Atmospheric sound channels – good for sleuths but not UFOs

Earth from orbit. Above the orange strip of the troposphere and lighter coloured stratosphere, lies the mesosphere in the blue layer – location of the sound channels.
Earth from orbit. Above the orange strip of the troposphere and lighter coloured stratosphere, lies the mesosphere in the blue layer – location of the sound channels. Photograph: NASA

Seventy years ago a rancher near Roswell, New Mexico, found some peculiar wreckage of silver foil and sticks. An official US army statement claimed it was a “flying disc”, leading to headlines that an alien flying saucer had been captured.

A second statement said the debris was just a weather balloon. The media accepted this version, although UFO enthusiasts still believe the Pentagon has a crashed extra-terrestrial spacecraft.

The second explanation was correct if misleading. It was an exotic weather balloon from a classified military programme, the existence of which was not revealed until 1994. The secret Project Mogul involved a cluster of meteorological balloons designed to carry microphones to a high altitude.

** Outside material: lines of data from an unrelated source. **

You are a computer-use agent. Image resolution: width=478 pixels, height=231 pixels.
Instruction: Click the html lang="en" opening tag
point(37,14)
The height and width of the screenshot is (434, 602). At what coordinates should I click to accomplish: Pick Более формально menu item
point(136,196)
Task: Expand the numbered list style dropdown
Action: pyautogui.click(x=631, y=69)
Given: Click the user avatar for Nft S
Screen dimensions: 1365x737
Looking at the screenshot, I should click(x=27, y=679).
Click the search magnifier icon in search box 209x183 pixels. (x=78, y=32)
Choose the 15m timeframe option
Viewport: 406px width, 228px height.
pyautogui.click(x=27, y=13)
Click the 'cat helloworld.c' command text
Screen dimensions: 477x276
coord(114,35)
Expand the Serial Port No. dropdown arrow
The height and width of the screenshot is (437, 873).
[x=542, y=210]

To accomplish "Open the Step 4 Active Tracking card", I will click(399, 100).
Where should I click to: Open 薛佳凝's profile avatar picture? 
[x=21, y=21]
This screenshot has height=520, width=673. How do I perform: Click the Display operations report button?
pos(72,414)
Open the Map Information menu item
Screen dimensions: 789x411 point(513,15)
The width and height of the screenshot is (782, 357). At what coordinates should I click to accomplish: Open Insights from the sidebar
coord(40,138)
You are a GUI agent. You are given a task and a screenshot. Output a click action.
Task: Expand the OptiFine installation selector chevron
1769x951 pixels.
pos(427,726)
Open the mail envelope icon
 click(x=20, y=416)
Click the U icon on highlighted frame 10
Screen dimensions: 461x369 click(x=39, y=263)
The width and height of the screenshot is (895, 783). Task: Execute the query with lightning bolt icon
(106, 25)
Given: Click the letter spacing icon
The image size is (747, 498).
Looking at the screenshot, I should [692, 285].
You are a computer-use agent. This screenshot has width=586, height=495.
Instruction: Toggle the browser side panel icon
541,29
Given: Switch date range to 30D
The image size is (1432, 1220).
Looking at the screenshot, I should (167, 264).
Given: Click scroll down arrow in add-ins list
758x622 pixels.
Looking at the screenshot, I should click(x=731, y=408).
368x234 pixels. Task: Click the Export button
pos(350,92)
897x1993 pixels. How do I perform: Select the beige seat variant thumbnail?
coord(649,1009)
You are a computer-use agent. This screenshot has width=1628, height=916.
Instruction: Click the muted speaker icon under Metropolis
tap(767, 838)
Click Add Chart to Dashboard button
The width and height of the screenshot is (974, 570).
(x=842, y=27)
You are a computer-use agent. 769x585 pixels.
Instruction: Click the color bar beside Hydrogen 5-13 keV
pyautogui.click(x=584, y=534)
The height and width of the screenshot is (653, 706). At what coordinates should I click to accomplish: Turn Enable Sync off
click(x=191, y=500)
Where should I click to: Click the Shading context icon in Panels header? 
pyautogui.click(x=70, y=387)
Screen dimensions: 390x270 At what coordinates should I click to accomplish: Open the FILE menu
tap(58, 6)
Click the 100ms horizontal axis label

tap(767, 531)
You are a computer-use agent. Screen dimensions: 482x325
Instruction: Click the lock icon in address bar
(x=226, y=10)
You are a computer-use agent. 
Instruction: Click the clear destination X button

Aliens join the 2000 festival in Roswell, New Mexico, which celebrates the 1947 crashed balloon, first passed off by the army as a UFO.
Aliens join the 2000 festival in Roswell, New Mexico, which celebrates the 1947 crashed balloon, first passed off by the army as a UFO. Photograph: Joe Raedle/Getty

In the oceans there is a layer called the “deep sound channel”, which can carry sound for long distances, allowing submarines to be detected at long range. Scientists thought there might be a similar layer in the atmosphere which would channel loud noises – specifically Russian ballistic missile launches and nuclear tests. They calculated that such launches could be located from thousands of miles away.

Unfortunately the atmospheric sound channels, located in the 1960s, proved too high for the Mogul balloons. One channel was found at an altitude of 45-50 kilometres (28-31 miles), another at 80-90 kilometres (50-56 miles).

Raising instruments to these altitudes is impractical, but Swedish scientists have been using the sound channels for more than 30 years, catching reflections from them at ground stations. The equipment can track reflected infrasound from distant thunderstorms, meteors and volcanoes, and even pick up sonic booms from Concorde flights.